■ **REQUIREMENT**:
For the string "agent", search the entries below and copy every line where it appears.

Entries taken from a collection:
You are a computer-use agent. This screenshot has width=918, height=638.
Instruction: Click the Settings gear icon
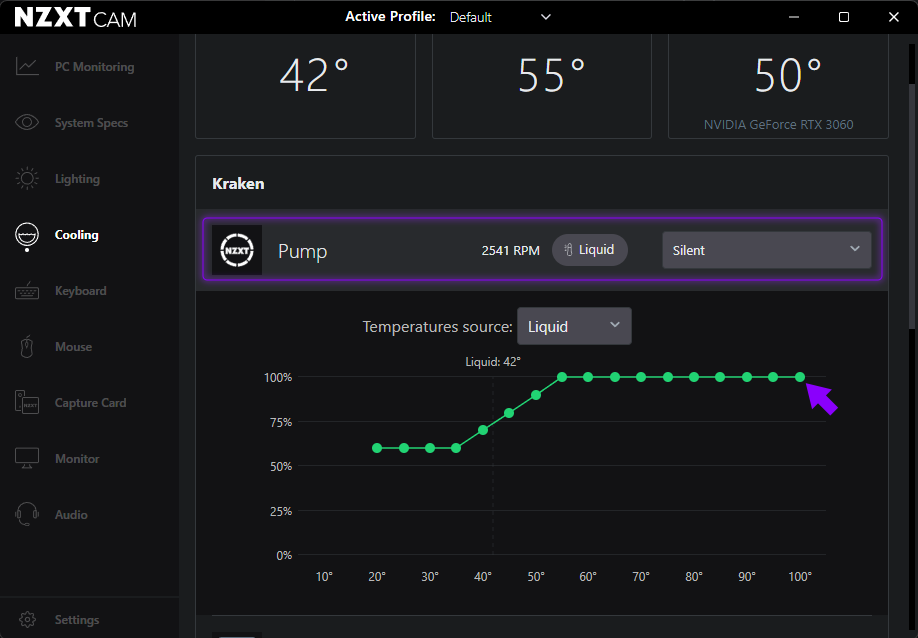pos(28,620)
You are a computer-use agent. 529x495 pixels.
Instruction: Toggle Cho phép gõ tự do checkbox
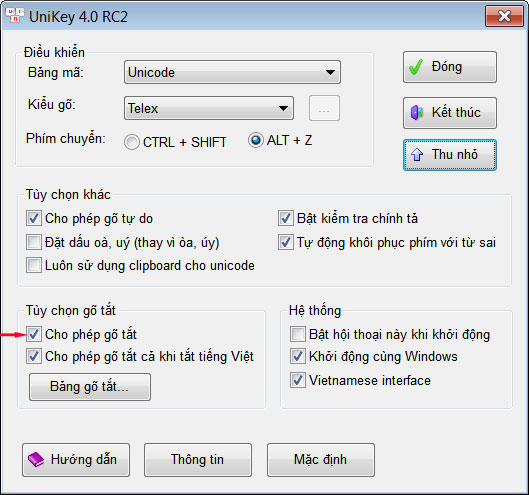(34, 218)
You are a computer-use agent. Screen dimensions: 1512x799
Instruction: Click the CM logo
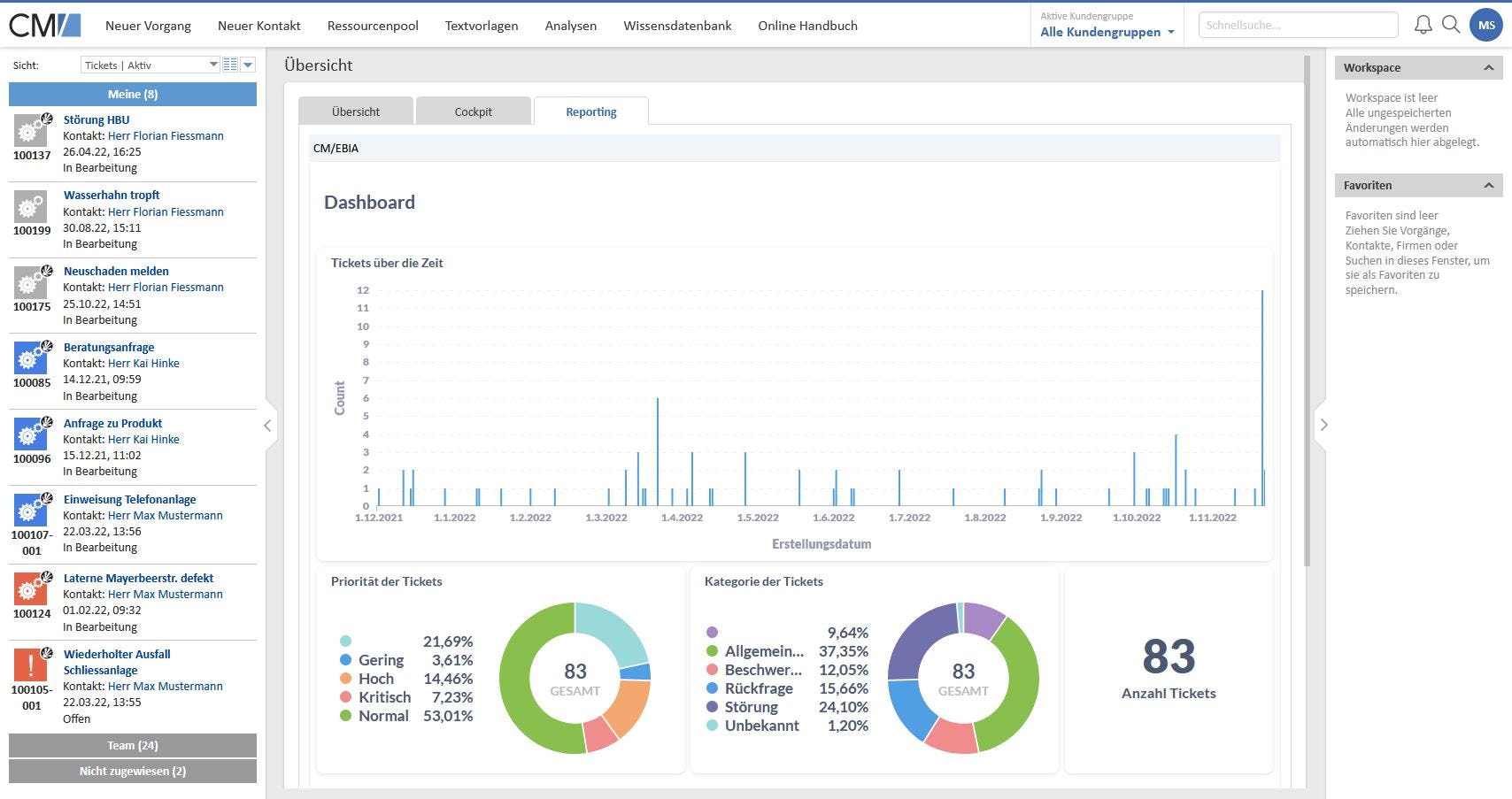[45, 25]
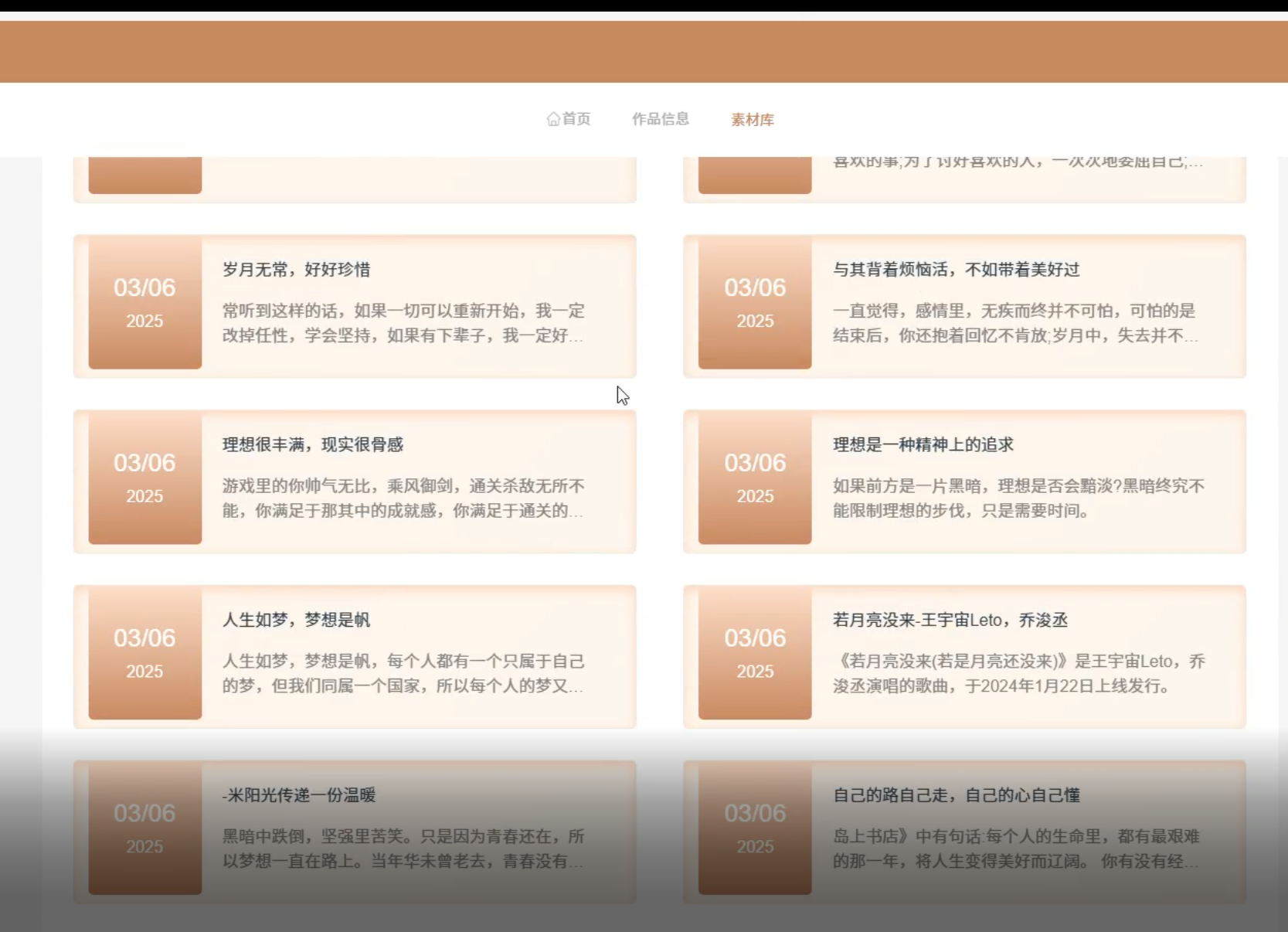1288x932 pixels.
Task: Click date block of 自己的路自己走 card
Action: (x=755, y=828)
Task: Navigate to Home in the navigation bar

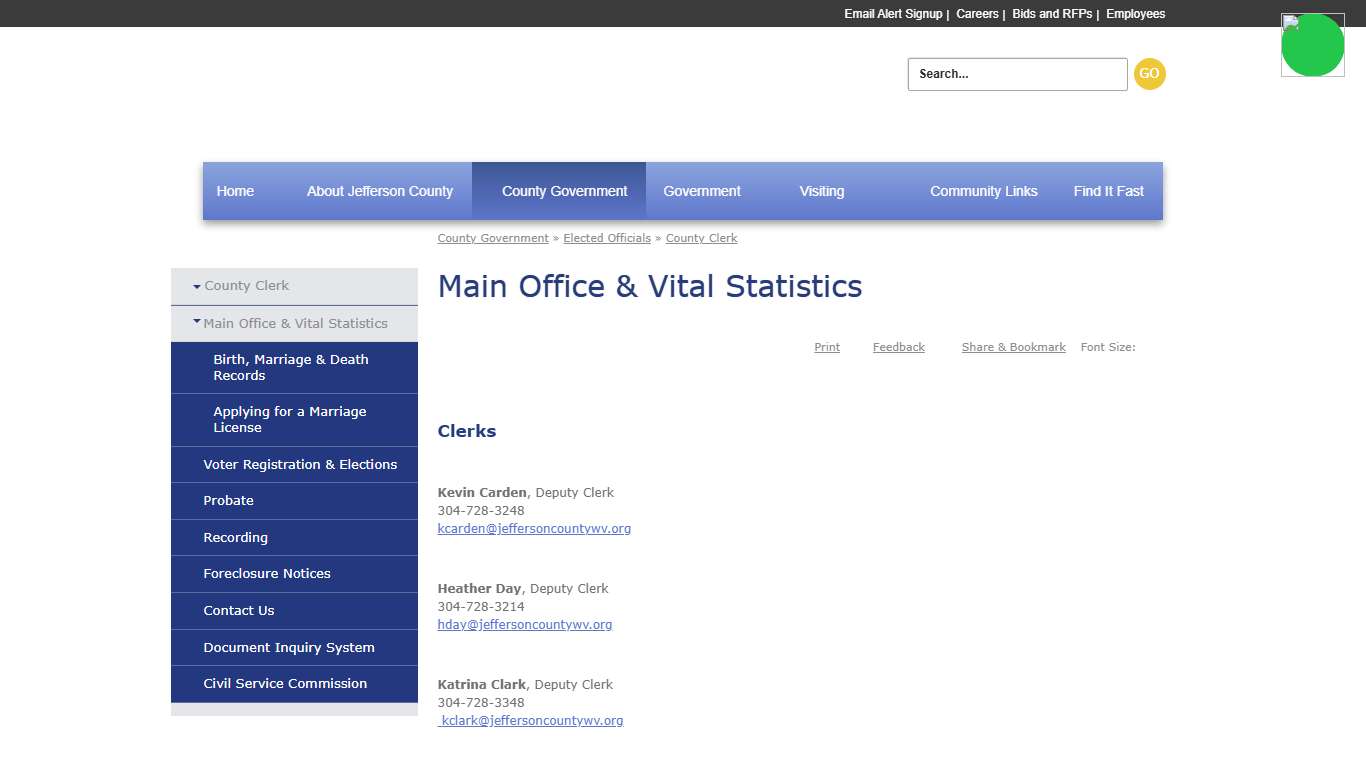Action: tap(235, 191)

* * *

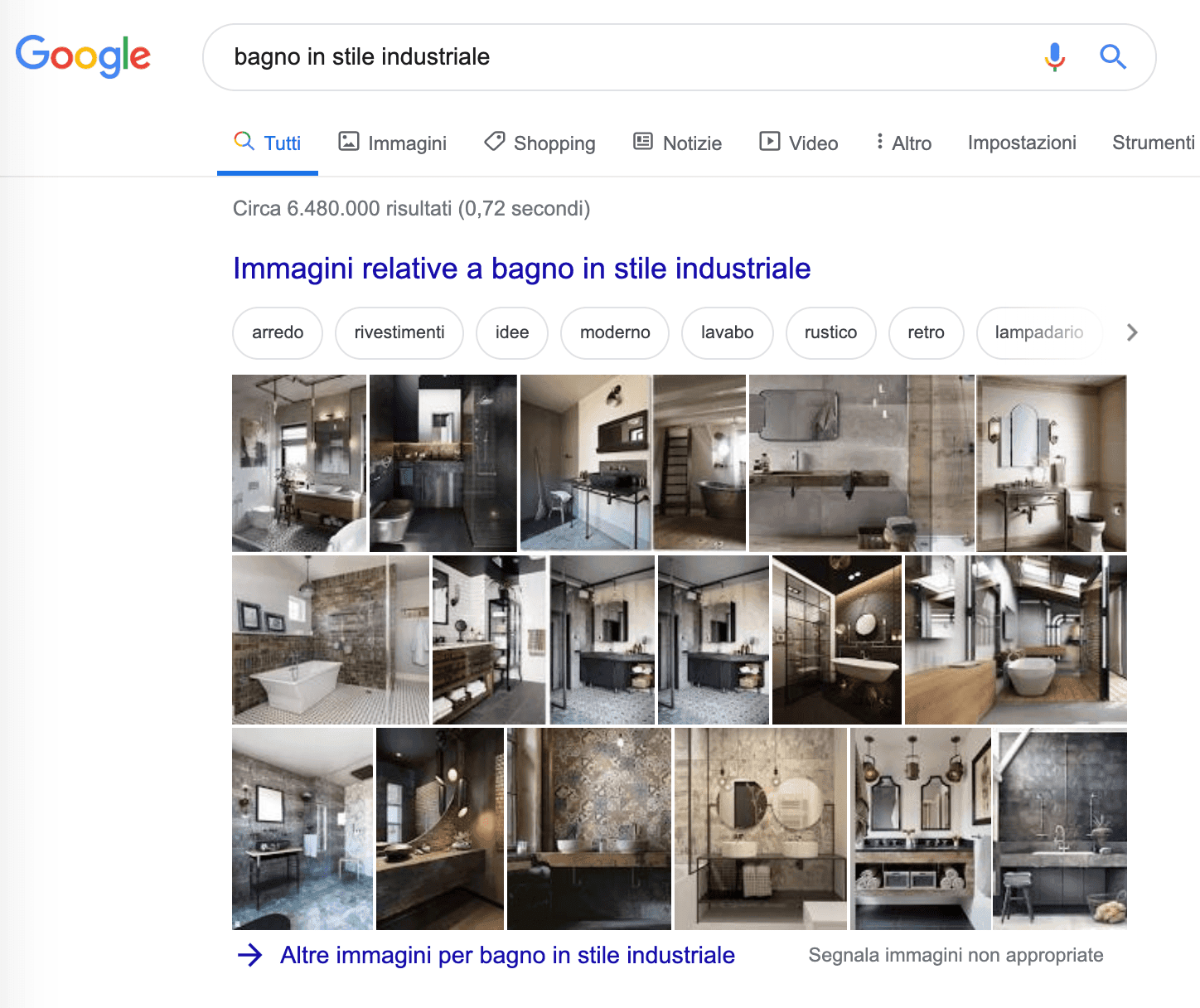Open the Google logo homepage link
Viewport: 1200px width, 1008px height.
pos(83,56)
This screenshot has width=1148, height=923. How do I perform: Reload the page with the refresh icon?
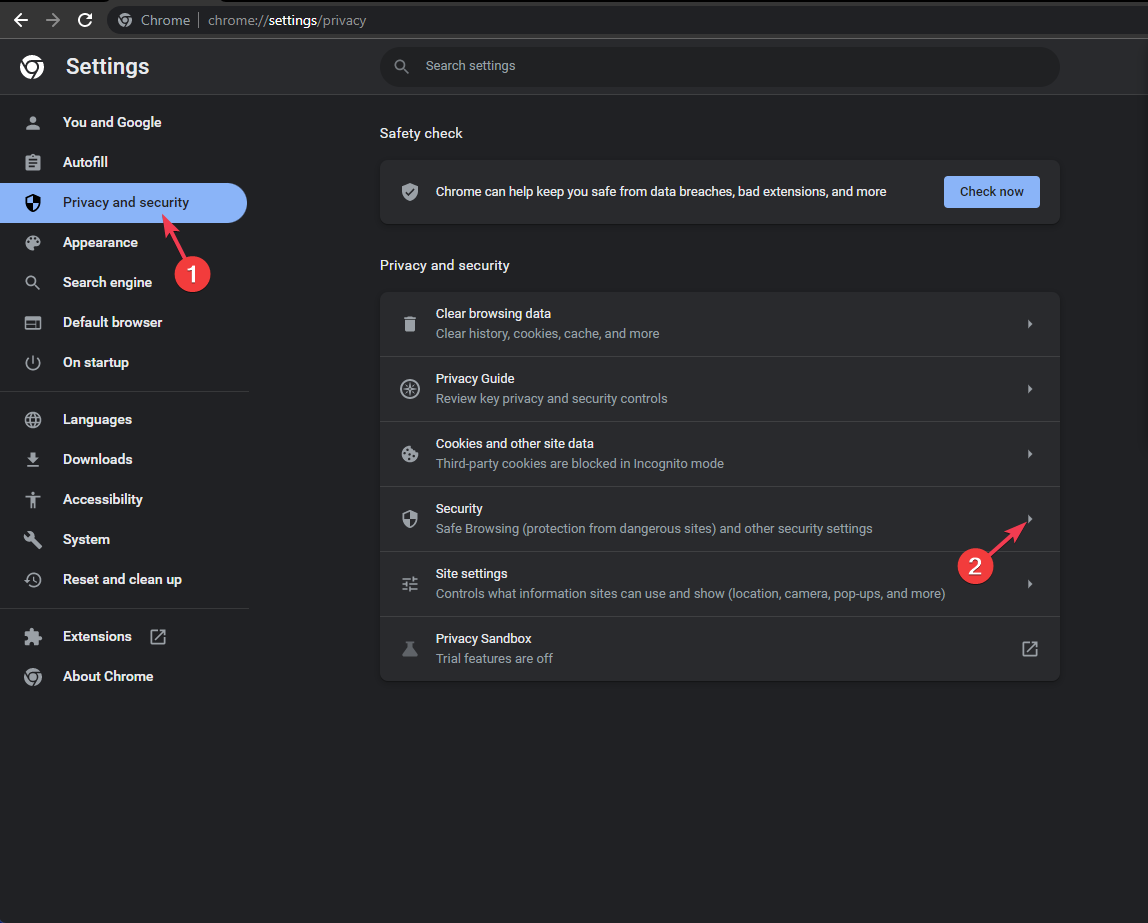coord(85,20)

■ **OUTPUT OF THE EXERCISE**:
You are a computer-use agent. This screenshot has width=918, height=638.
You are a computer-use agent. 529x495 pixels.
You are a computer-use agent. Screen dimensions: 1512x799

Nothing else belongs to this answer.